Vikings wrap up spring training
The first three games of spring training did not go how the Vikings planned.
After losing a close opening game 10-7 to Portland State University, the Western baseball team lost both games in a two-game series against the Okanagan College Coyotes. During the series the Coyotes outscored the Vikings 19-2.
Although the 2016 season for the Vikings started out a little rocky, a three-game sweep of Seattle University has gotten the Vikings back on track. The series showed how well the Vikings are capable of playing by highlighting a one-hit shutout performance from pitcher Ethan Weller.
The series against Okanagan College may have been the wake-up call the team needed.
“It’s something to learn from,” said Kevin McShane, Western senior and head coach.
Senior center fielder Nate Anderson said starting the game with energy has been one of the team’s greatest struggles. “We can come out a little flat sometimes at the start of the game,” Anderson said. Anderson said it can be hard to start off the season against a varsity team like Okanagan College, who had played around 20 games prior to their series against Western.

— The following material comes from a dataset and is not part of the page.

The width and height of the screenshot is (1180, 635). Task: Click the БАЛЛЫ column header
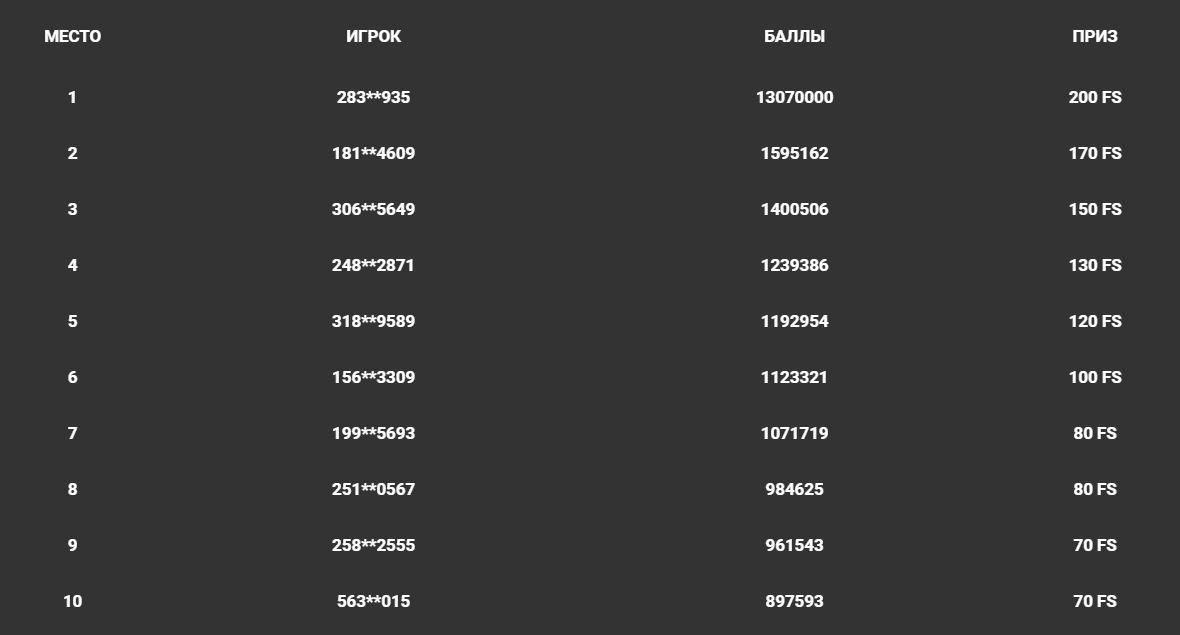click(794, 37)
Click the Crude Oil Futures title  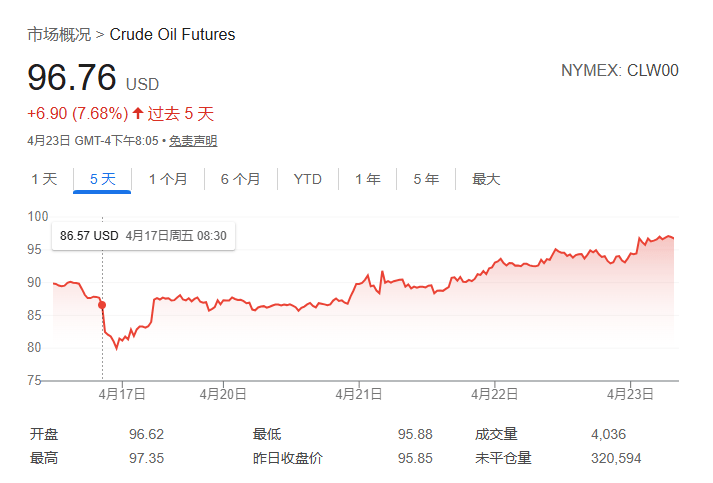172,35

“There’s no real hierarchy,”
Head coach, Kevin McShane
While the team regularly spends time in the batting cages and works to reduce the number of pitching errors in a game, early struggles have shown the Vikings the team must focus on fundamentals.
“[We must focus on] doing the little things right and scoring one run at a time,” senior outfielder Josh LaRussa said.

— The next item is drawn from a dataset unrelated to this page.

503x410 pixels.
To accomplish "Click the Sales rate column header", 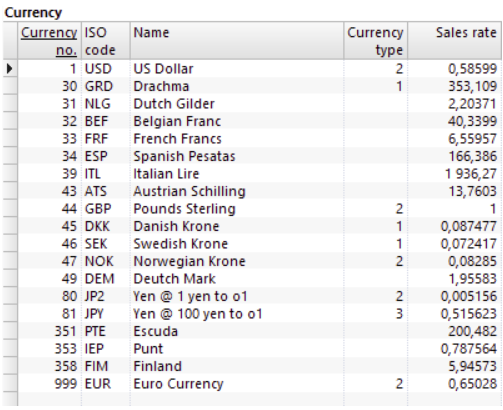I will 454,41.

The Vikings had its final spring training games against Skagit Valley College rained out. The team hopes the mojo they found against Seattle University can carry over once conference play begins.
LaRussa believes the team’s chemistry has been a key part of its successful turnaround. The team has been getting better at picking each other up and striving to make sure every player is having fun and working hard, LaRussa said.

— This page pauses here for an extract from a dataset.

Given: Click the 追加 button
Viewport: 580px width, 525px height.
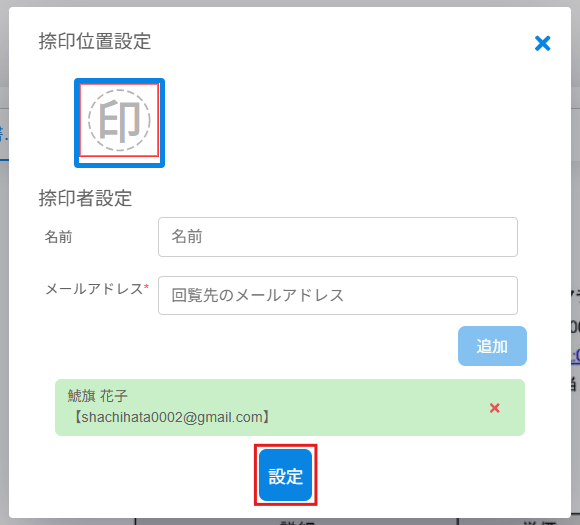Looking at the screenshot, I should 492,346.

“If we come out every game and are excited to play and we play hard, I think we’re going to win games,” Larussa said.
Although every season brings new players, the majority of this team have been together for quite some time — Anderson, McShane, and LaRussa have all played together for over two years.
Part of the chemistry comes from the team being student run, McShane said. Working alongside the student coaches rather than beneath them has led to a more cooperative and less authoritative relationship between coaches and players.
“There’s no real hierarchy,” McShane said.
A lot of luck and hard work could bring them to the World Series this year in Kentucky, Anderson said. The talent on the roster, such as pitcher Ethan Weller and catcher Forrest Longanecker, as well as the team chemistry could propel them to win their division and move through regionals, he said.
“It’s possible. We have a good amount of talent and if we can come together correctly — if things break our way, we could make it there,” Anderson said.
The Vikings begin conference play at home at 7:30 p.m. April 2, against the University of Idaho Vandals.